[TASK 1]: In the football player's profile, explain what the figures 41 and (1) beside FC Volga Ulyanovsk stand for.
[TASK 2]: Decide whether each statement agrees with the football player's profile: (a) He was born in Moscow. (b) His youth career included FC Spartak Moscow. (c) He made his Russian Football National League debut for FC Volga Ulyanovsk. Answer yes or no for each, quoting the deciding words.
[TASK 3]: Reproduce the part of the football player's profile from "- 2019–2020: FC" up to and including "against FC Syzran-2003.".

[PASSAGE]:
Vadim Chyorny

Personal information
- Full name: Vadim Aleksandrovich Chyorny
- Date of birth: 21 June 1997 (age 27)
- Place of birth: Moscow, Russia
- Height: 1.85 m (6 ft 1 in)
- Position(s): Midfielder

Youth career
- FC Torpedo Moscow
- FC Dynamo Moscow

Senior career*
- Years: Team / Apps / (Gls)
- 2017–2018: FC Volga Ulyanovsk / 41 / (1)
- 2019: FC Fakel Voronezh / 5 / (0)
- 2019–2020: FC KAMAZ Naberezhnye Chelny / 16 / (1)
- 2020–2022: FC Metallurg Lipetsk / 40 / (2)
- 2022–2023: FC Balashikha / 16 / (1)

= Vadim Chyorny =

Russian football player

Vadim Aleksandrovich Chyorny (Вадим Александрович Чёрный; born 21 June 1997) is a Russian football player.

==Club career==
He made his debut in the Russian Professional Football League for FC Volga Ulyanovsk on 18 April 2017 in a game against FC Syzran-2003.

He made his Russian Football National League debut for FC Fakel Voronezh on 13 April 2019 in a game against FC Krasnodar-2.

(Stored data entries)
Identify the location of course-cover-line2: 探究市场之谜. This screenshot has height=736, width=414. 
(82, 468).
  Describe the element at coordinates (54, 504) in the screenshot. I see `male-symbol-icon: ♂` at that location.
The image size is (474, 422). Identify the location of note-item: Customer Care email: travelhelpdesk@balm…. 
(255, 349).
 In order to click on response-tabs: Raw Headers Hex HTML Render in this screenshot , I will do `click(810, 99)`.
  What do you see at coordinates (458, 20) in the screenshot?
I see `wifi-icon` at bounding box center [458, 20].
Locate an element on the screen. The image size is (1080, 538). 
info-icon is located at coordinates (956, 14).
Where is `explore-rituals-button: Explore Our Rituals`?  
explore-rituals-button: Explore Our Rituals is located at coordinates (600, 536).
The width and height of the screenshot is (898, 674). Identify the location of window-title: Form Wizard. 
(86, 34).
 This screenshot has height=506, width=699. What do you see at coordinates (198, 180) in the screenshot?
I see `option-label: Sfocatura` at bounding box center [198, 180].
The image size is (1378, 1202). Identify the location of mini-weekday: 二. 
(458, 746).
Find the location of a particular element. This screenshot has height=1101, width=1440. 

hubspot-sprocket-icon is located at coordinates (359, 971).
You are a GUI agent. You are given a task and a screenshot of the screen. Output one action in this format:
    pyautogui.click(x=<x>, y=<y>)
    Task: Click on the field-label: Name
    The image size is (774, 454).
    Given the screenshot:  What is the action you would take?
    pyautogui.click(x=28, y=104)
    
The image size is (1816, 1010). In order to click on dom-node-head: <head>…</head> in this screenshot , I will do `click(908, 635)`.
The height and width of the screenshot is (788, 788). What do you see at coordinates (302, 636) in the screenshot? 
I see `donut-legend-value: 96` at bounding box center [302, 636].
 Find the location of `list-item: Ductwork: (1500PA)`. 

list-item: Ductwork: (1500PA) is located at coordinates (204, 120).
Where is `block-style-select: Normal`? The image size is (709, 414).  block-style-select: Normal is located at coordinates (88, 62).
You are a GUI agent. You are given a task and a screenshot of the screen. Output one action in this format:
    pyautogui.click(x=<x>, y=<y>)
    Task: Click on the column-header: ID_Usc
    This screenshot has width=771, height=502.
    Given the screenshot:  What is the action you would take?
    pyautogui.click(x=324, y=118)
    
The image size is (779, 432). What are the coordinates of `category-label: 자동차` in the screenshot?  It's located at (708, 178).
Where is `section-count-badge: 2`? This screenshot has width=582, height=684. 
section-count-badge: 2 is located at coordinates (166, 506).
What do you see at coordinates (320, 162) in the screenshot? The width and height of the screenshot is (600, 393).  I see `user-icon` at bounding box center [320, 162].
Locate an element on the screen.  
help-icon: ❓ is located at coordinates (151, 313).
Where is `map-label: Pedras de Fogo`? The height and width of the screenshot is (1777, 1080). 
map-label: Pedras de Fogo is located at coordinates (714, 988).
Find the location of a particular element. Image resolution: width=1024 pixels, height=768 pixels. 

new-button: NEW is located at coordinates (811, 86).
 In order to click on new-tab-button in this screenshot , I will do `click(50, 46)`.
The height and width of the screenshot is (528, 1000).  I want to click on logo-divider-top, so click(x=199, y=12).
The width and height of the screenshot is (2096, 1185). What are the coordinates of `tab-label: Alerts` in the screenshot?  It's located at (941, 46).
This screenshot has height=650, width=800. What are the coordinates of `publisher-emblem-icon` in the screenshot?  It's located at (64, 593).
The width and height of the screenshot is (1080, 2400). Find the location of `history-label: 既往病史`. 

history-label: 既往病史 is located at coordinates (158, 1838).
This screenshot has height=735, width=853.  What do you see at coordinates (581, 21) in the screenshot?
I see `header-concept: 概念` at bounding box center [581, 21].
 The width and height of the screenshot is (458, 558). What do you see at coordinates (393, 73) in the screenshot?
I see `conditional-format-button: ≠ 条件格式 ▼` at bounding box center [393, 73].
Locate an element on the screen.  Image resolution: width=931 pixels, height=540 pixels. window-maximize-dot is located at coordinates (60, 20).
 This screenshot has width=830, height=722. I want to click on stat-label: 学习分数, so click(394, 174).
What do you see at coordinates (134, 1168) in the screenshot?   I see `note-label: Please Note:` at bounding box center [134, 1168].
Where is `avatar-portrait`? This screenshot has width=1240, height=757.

[WORKED SOLUTION 1]: The column header "Years: Team / Apps / (Gls)" defines them. The 41 is his number of appearances (Apps) for FC Volga Ulyanovsk in 2017–2018. The (1) is the number of goals (Gls) he scored for that club.

[WORKED SOLUTION 2]:
(a) Yes: "Place of birth: Moscow, Russia"
(b) No: "Youth career - FC Torpedo Moscow - FC Dynamo Moscow"
(c) No: "He made his Russian Football National League debut for FC Fakel Voronezh"

[WORKED SOLUTION 3]:
- 2019–2020: FC KAMAZ Naberezhnye Chelny / 16 / (1)
- 2020–2022: FC Metallurg Lipetsk / 40 / (2)
- 2022–2023: FC Balashikha / 16 / (1)

= Vadim Chyorny =

Russian football player

Vadim Aleksandrovich Chyorny (Вадим Александрович Чёрный; born 21 June 1997) is a Russian football player.

==Club career==
He made his debut in the Russian Professional Football League for FC Volga Ulyanovsk on 18 April 2017 in a game against FC Syzran-2003.